# PROBLEM
The expected answer is a copy of every line in the listing that has the word "Given".

# RECORDS FOR THE EXERCISE
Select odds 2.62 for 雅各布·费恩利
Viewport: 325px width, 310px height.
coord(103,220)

==

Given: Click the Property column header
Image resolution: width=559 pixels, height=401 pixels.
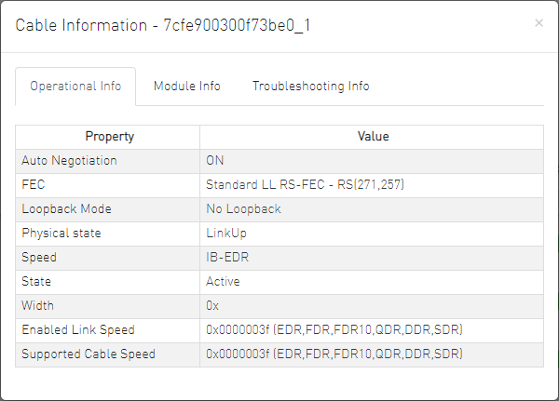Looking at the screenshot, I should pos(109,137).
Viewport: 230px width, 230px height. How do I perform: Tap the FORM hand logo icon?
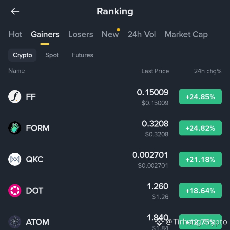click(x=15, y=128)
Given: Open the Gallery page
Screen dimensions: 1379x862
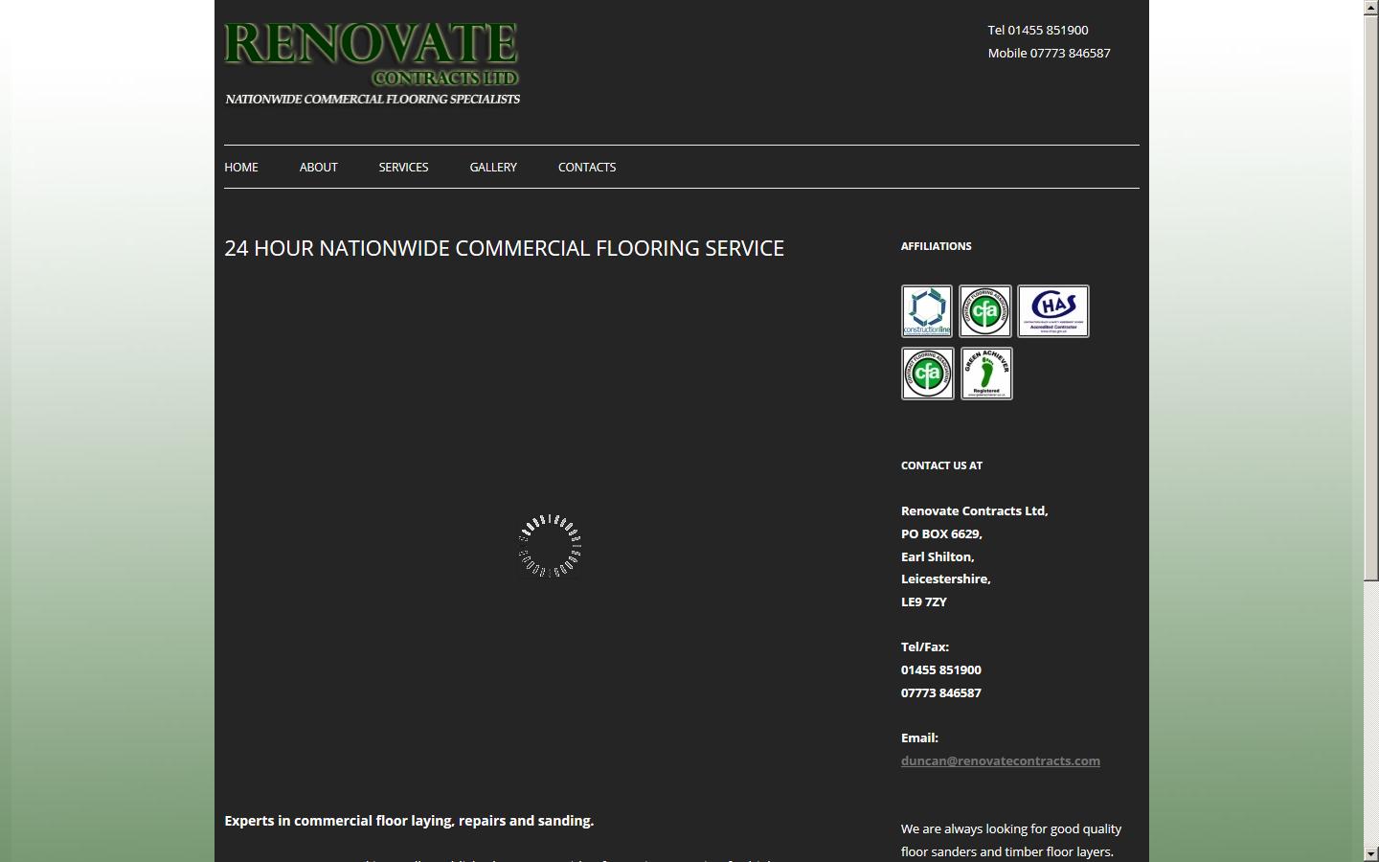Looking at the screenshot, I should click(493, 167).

# WRITTEN SOLUTION
Given: Click the Property column header
Given: Open the Gallery page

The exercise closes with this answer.